● **Problem to work on**: Only an exact retyping of all the entries counts as an answer.

● **Saved entries**:

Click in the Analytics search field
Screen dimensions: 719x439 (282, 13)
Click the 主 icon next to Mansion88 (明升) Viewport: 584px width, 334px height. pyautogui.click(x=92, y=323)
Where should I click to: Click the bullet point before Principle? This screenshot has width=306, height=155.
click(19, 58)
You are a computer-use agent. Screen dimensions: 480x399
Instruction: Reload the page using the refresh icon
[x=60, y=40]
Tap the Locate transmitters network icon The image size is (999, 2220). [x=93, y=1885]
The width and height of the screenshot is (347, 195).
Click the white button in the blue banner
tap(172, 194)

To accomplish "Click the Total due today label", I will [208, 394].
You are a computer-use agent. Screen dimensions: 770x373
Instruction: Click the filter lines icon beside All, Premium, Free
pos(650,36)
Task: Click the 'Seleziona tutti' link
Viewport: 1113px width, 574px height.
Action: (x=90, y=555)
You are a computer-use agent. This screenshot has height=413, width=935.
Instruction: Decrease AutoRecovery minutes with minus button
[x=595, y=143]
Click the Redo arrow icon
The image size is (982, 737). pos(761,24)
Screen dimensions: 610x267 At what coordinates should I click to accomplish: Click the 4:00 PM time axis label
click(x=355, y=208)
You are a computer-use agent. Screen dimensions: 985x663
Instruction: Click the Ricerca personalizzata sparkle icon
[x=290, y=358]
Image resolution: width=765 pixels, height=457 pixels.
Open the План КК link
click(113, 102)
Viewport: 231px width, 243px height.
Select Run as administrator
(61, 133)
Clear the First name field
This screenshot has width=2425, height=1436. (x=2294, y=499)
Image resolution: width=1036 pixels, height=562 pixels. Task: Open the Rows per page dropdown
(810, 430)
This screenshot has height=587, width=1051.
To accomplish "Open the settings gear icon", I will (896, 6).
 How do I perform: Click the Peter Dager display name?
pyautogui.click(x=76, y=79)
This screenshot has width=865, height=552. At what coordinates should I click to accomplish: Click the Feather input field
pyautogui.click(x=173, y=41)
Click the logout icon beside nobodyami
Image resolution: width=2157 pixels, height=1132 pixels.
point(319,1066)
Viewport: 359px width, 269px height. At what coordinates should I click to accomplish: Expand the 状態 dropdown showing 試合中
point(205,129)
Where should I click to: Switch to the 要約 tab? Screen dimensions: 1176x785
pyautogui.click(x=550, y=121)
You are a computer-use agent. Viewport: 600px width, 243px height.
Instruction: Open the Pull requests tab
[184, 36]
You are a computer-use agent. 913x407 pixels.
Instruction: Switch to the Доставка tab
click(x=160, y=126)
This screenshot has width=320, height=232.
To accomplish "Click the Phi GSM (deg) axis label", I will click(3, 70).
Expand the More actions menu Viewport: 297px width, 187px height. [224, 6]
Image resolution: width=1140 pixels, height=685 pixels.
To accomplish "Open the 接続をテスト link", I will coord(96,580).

● **Solution for this task**:
Click in the Analytics search field
Screen dimensions: 719x439 (282, 13)
Click the 主 icon next to Mansion88 (明升) Viewport: 584px width, 334px height. pyautogui.click(x=92, y=323)
Where should I click to: Click the bullet point before Principle? This screenshot has width=306, height=155.
click(19, 58)
You are a computer-use agent. Screen dimensions: 480x399
Instruction: Reload the page using the refresh icon
[x=60, y=40]
Tap the Locate transmitters network icon The image size is (999, 2220). [x=93, y=1885]
The width and height of the screenshot is (347, 195).
Click the white button in the blue banner
tap(172, 194)

To accomplish "Click the Total due today label", I will [208, 394].
You are a computer-use agent. Screen dimensions: 770x373
Instruction: Click the filter lines icon beside All, Premium, Free
pos(650,36)
Task: Click the 'Seleziona tutti' link
Viewport: 1113px width, 574px height.
Action: (x=90, y=555)
You are a computer-use agent. This screenshot has height=413, width=935.
Instruction: Decrease AutoRecovery minutes with minus button
[x=595, y=143]
Click the Redo arrow icon
The image size is (982, 737). pos(761,24)
Screen dimensions: 610x267 At what coordinates should I click to accomplish: Click the 4:00 PM time axis label
click(x=355, y=208)
You are a computer-use agent. Screen dimensions: 985x663
Instruction: Click the Ricerca personalizzata sparkle icon
[x=290, y=358]
Image resolution: width=765 pixels, height=457 pixels.
Open the План КК link
click(113, 102)
Viewport: 231px width, 243px height.
Select Run as administrator
(61, 133)
Clear the First name field
This screenshot has width=2425, height=1436. (x=2294, y=499)
Image resolution: width=1036 pixels, height=562 pixels. Task: Open the Rows per page dropdown
(810, 430)
This screenshot has height=587, width=1051.
To accomplish "Open the settings gear icon", I will (896, 6).
 How do I perform: Click the Peter Dager display name?
pyautogui.click(x=76, y=79)
This screenshot has width=865, height=552. At what coordinates should I click to accomplish: Click the Feather input field
pyautogui.click(x=173, y=41)
Click the logout icon beside nobodyami
Image resolution: width=2157 pixels, height=1132 pixels.
point(319,1066)
Viewport: 359px width, 269px height. At what coordinates should I click to accomplish: Expand the 状態 dropdown showing 試合中
point(205,129)
Where should I click to: Switch to the 要約 tab? Screen dimensions: 1176x785
pyautogui.click(x=550, y=121)
You are a computer-use agent. Viewport: 600px width, 243px height.
Instruction: Open the Pull requests tab
[184, 36]
You are a computer-use agent. 913x407 pixels.
Instruction: Switch to the Доставка tab
click(x=160, y=126)
This screenshot has width=320, height=232.
To accomplish "Click the Phi GSM (deg) axis label", I will click(3, 70).
Expand the More actions menu Viewport: 297px width, 187px height. [224, 6]
Image resolution: width=1140 pixels, height=685 pixels.
To accomplish "Open the 接続をテスト link", I will coord(96,580).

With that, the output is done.